The Indigenous foods movement has taken off in recent years, and Native Americans from Minnesota have been at the forefront.
It turns out that the best foods for everyone — and Native people in particular — are those that our ancestors ate long before multinational corporations started force-feeding us processed, packaged, and pesticide-soaked junk foods.
The Mille Lacs Band has launched its own food sovereignty initiative and is planning small- and large-scale agricultural projects while encouraging foraging and traditional harvesting and hunting.
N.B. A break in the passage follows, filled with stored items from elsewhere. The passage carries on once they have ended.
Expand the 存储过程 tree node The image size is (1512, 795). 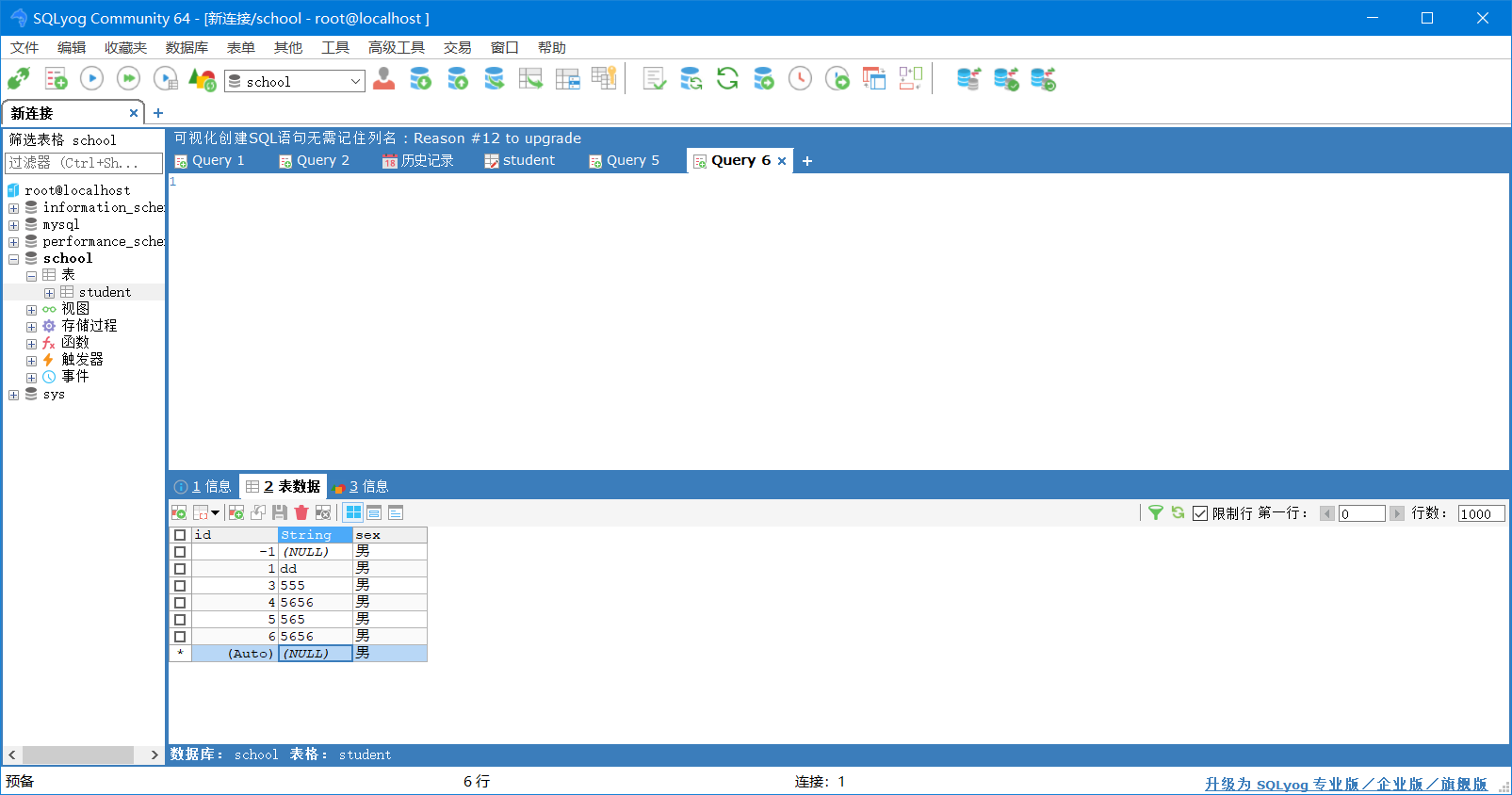click(x=31, y=327)
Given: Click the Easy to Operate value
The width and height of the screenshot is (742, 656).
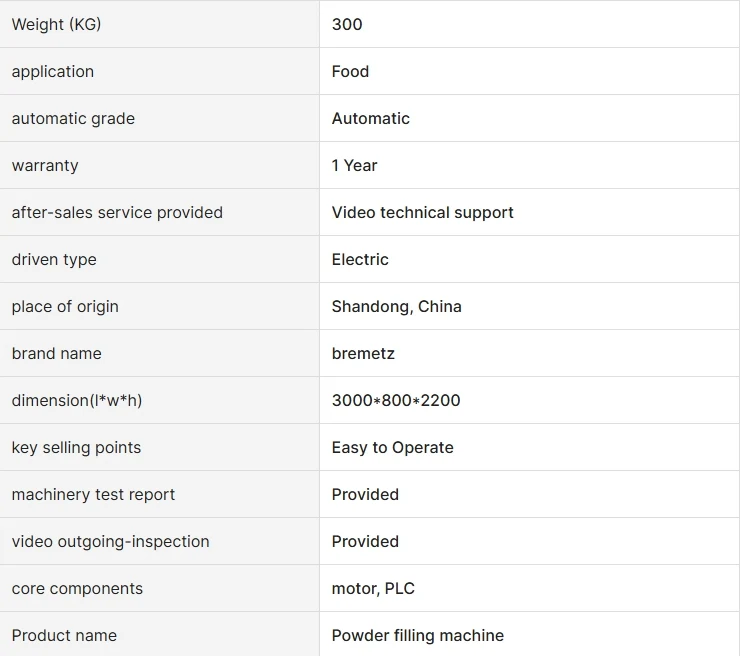Looking at the screenshot, I should (393, 447).
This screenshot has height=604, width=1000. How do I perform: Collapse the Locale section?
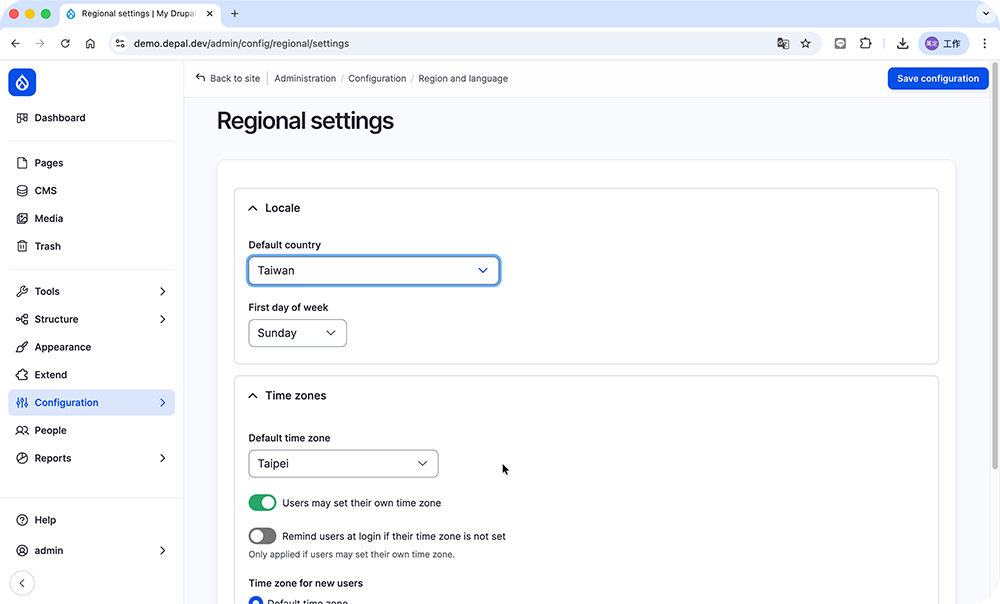tap(253, 208)
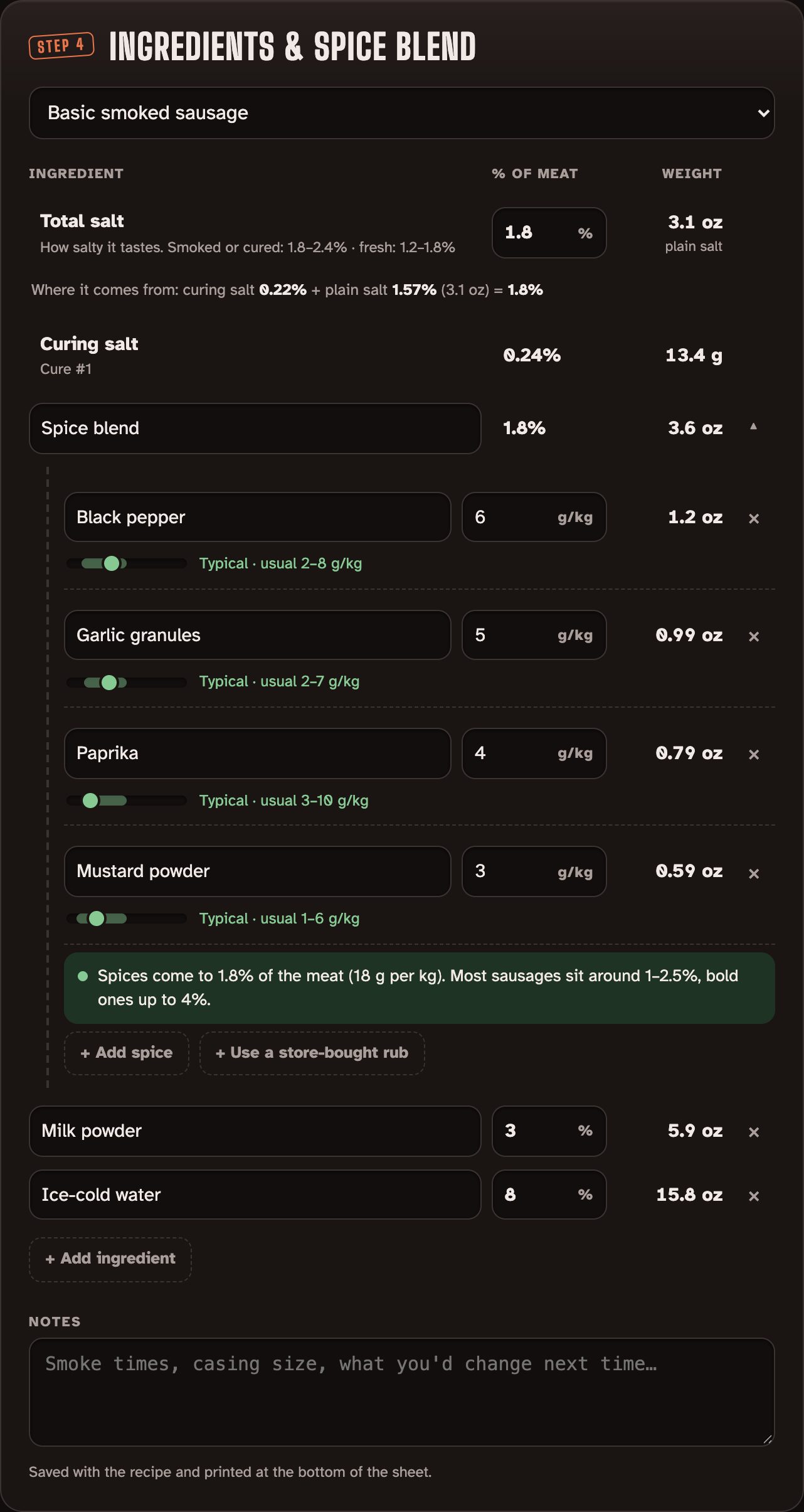804x1512 pixels.
Task: Click the Mustard powder slider thumb
Action: pyautogui.click(x=97, y=918)
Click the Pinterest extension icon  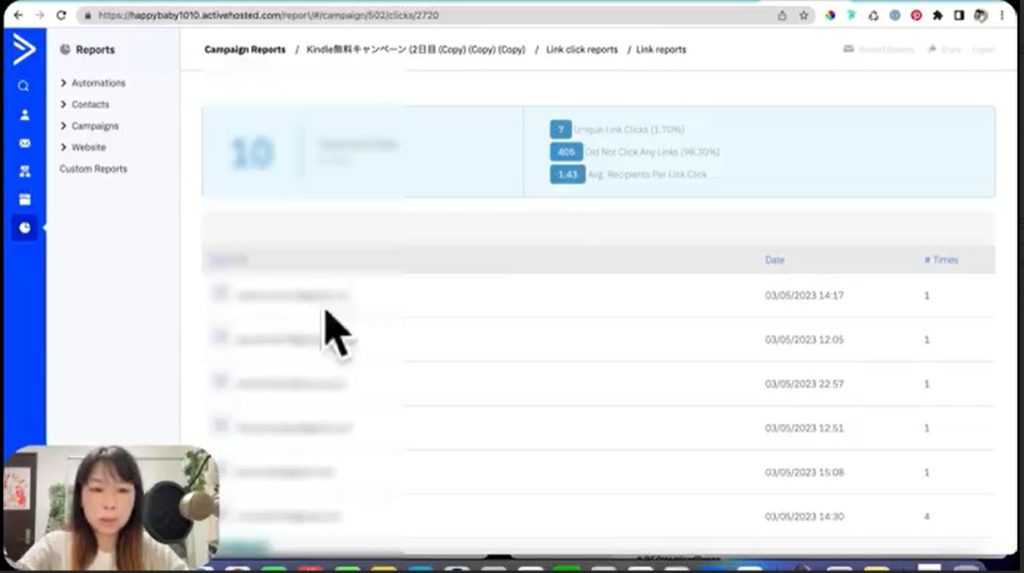click(916, 16)
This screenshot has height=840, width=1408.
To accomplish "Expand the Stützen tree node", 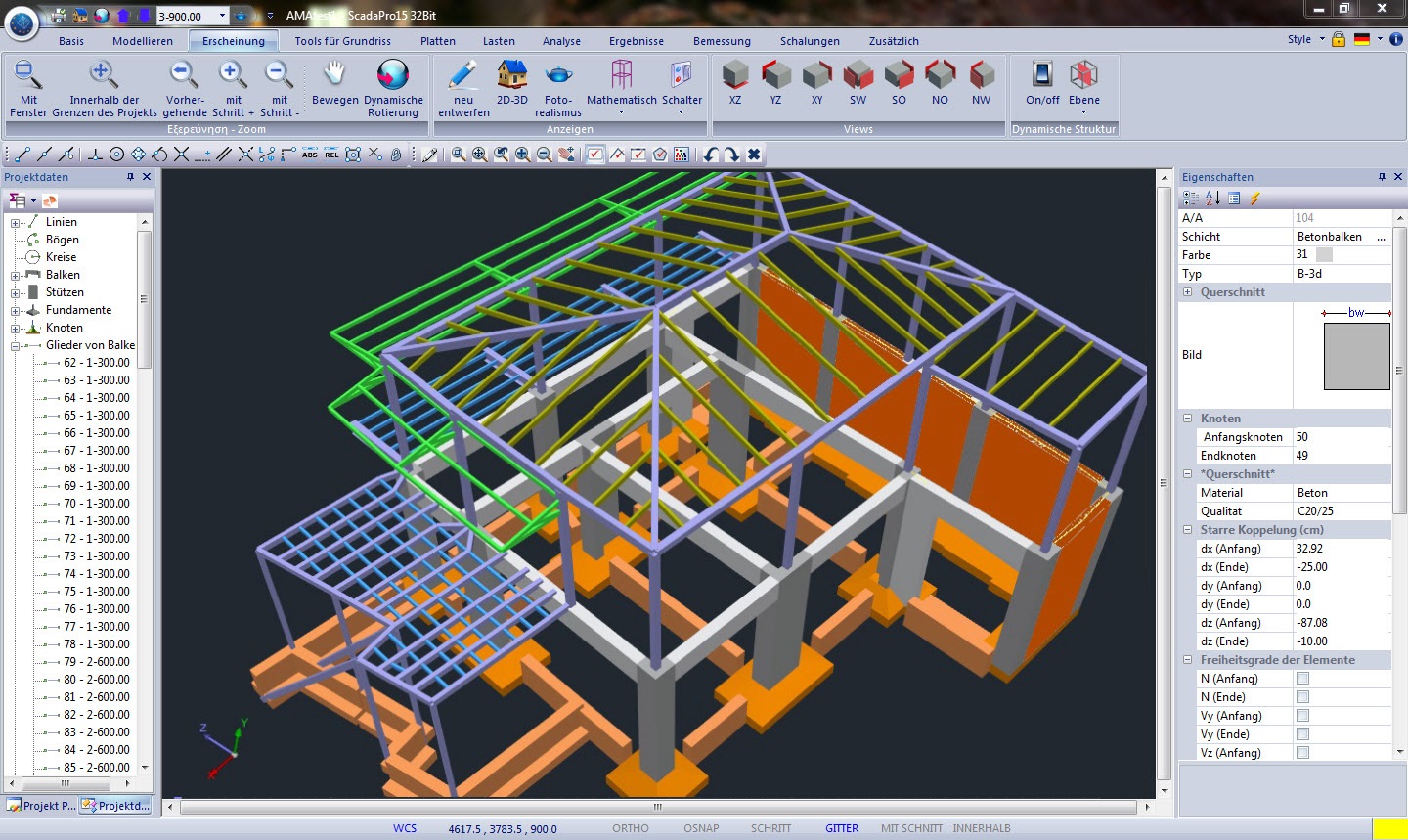I will 16,292.
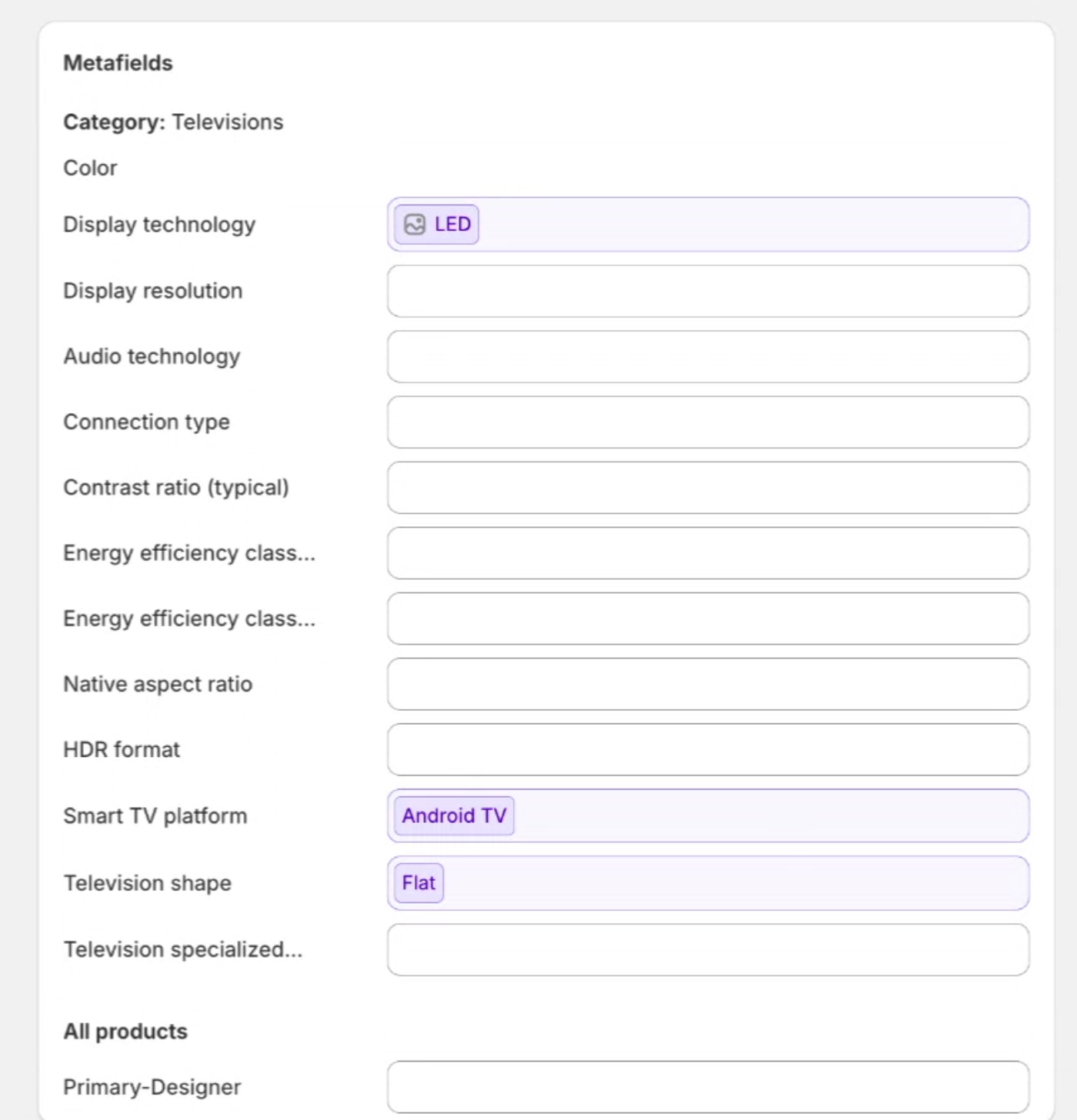Click the Category: Televisions text
This screenshot has height=1120, width=1077.
173,122
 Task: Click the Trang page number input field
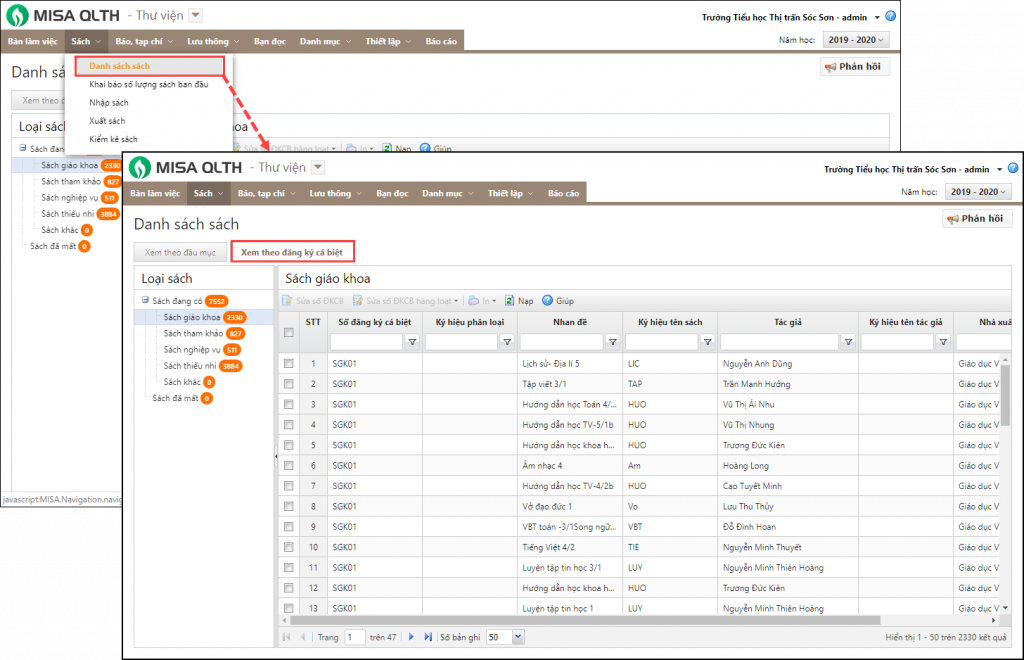tap(354, 636)
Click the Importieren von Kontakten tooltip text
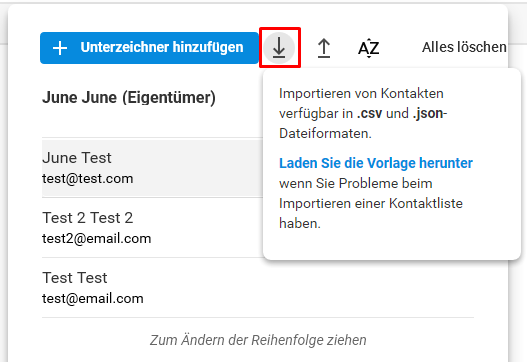Image resolution: width=527 pixels, height=362 pixels. pyautogui.click(x=361, y=93)
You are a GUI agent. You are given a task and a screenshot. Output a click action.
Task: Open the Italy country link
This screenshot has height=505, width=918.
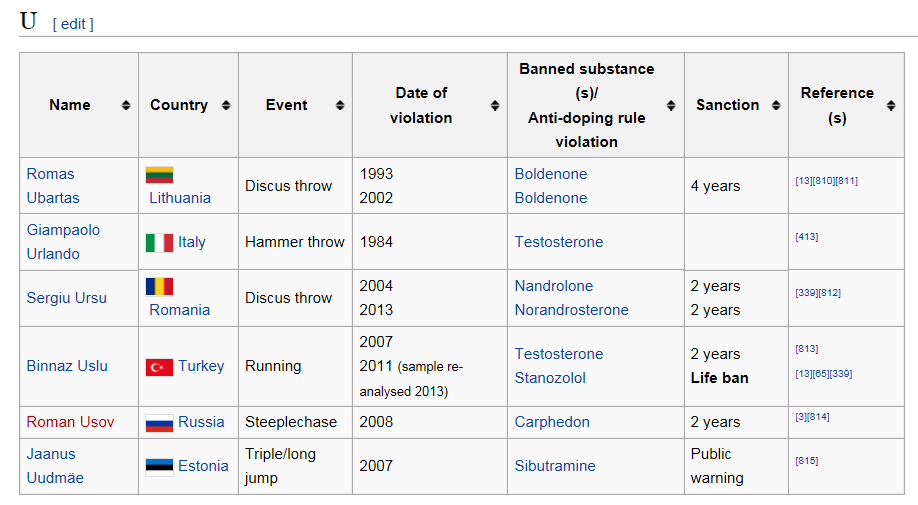click(x=191, y=242)
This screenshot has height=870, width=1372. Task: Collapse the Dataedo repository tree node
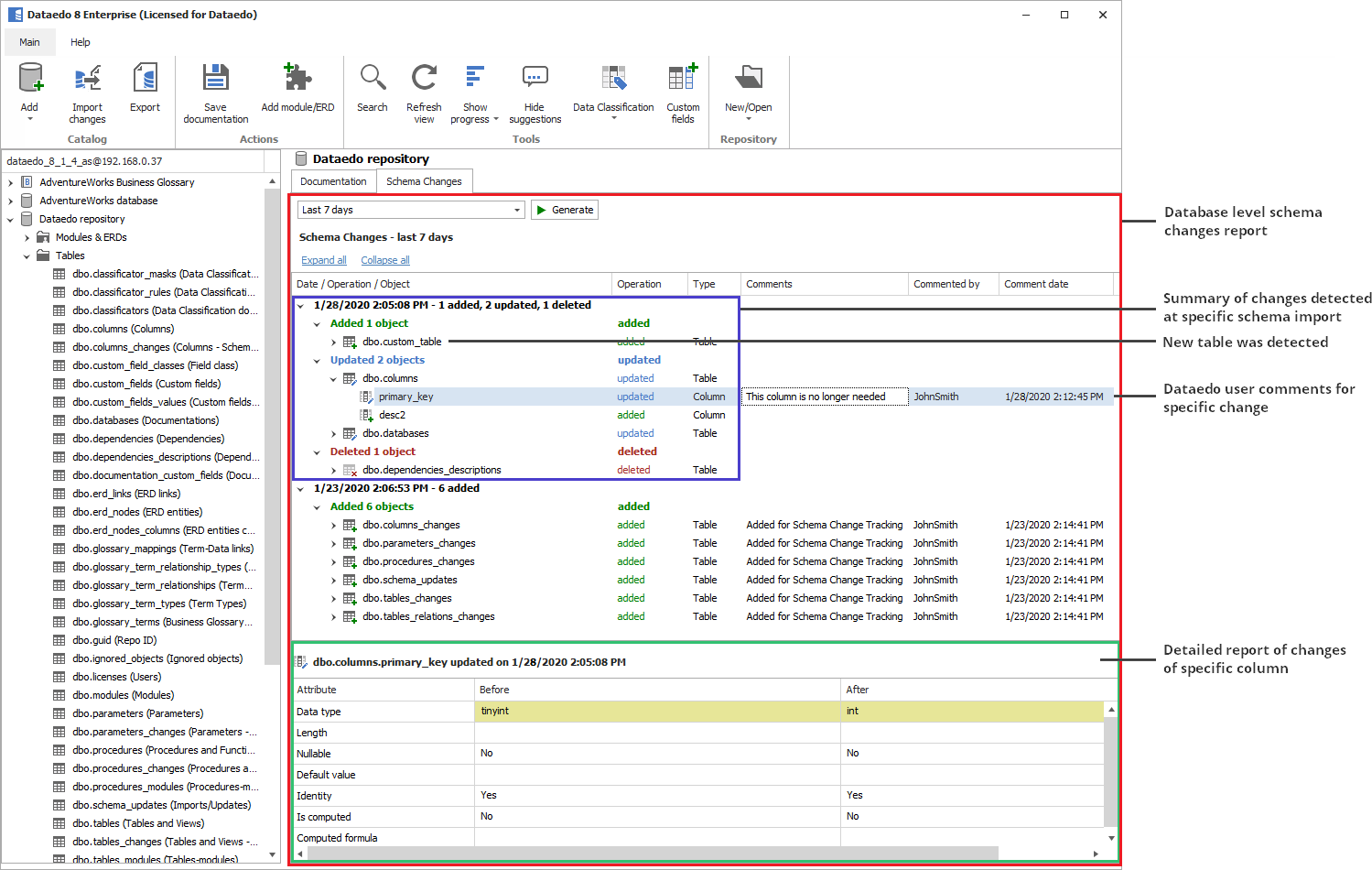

On Friday, March 29, Dr. Martin Reinhardt and Tina Moses came to Meshakwad Community Center in Hinckley to give a presentation titled "Decolonizing Your Diet with Indigenous Foods."
The presentation was made possible through the Mille Lacs Band Public Health Department’s SHIP grant.
Martin is an Anishinaabe citizen of the Sault Ste. Marie Tribe of Chippewa Indians from Michigan and an assistant professor of Native American Studies at Northern Michigan University. He and Tina are the co-owners of Reinhardt & Associates.
Martin presented a summary of the results of his Decolonizing Diet Project (DDP), an exploratory multi-dimensional study of the relationships between people and Indigenous foods of the Great Lakes Region.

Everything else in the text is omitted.